Saturday, July 27, 2024

Review: Fully Grown: Why a Stagnant Economy Is a Sign of Success

Fully Grown: Why a Stagnant Economy Is a Sign of Success Fully Grown: Why a Stagnant Economy Is a Sign of Success by Dietrich Vollrath
My rating: 3 of 5 stars

I really liked the premise and the entire idea, as well as the author's explanation. However, if you have a basic knowledge of economics, you can pretty much start reading at Chapter 8. This discusses the Baumol Effect. What he concentrates on here is the fact that goods can lower labor intensiveness over time (over time fewer people require less time to make the same product) while services can't nearly as much, since labor tends to be the very essence of the offering (a 1 hour doctor's session must last a full hour), and that, as we get richer, we tend to use a greater fraction of our income on services than goods. So over time as the economy grows we consume more of the labor intensive offering, which results in slower growth.

That's essentially the idea.
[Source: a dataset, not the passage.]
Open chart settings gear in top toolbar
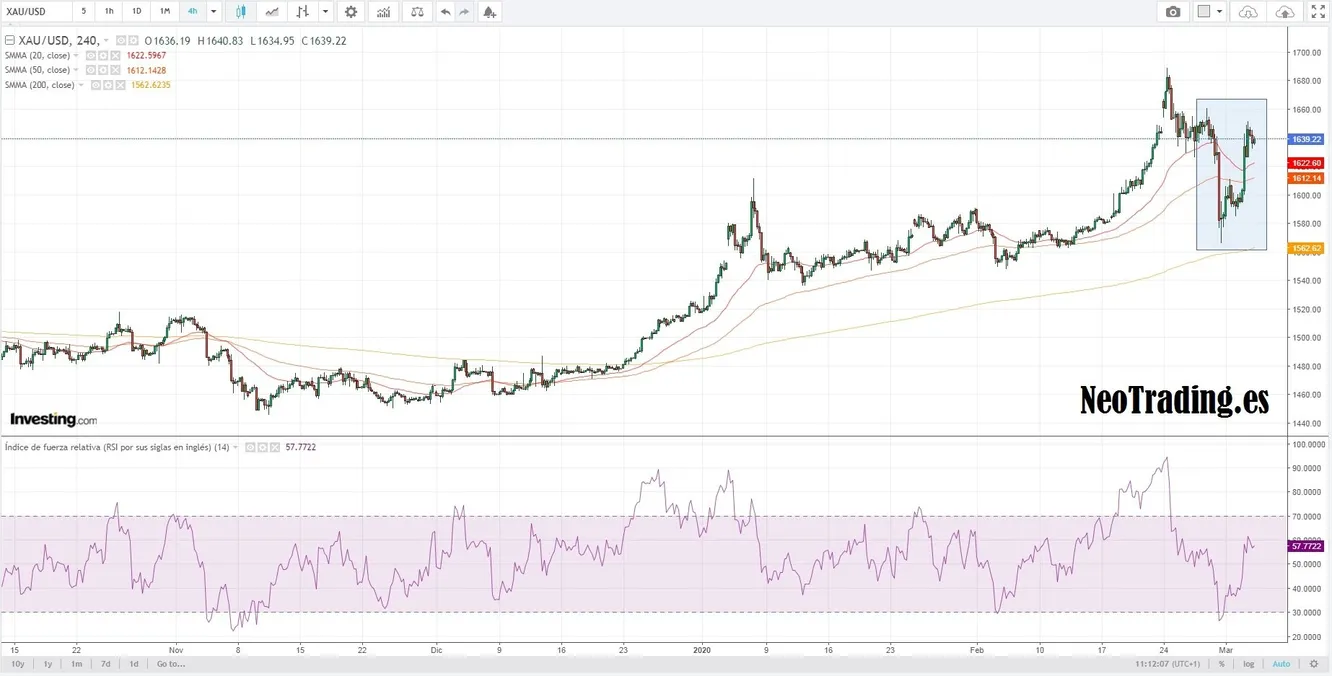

Sandwiched between many chapters explaining variables, and explaining why other ideas don't fit the bill. An example I like is given on page 209:

'As an aside, we know something like this can work because we've seen it before. After World War II, both Germany and Japan had some of the highest growth rates of GDP per capita ever recorded, and that high growth lasted for close to two decades. It was largely because much of their capital and durable-goods stock had been incinerated by firebombing. Is a higher growth rate so important that you'd replicate that level of destruction to achieve it?'

There are many examples of books that would have made excellent articles, but were turned into books for lucre. I believe this is one of them.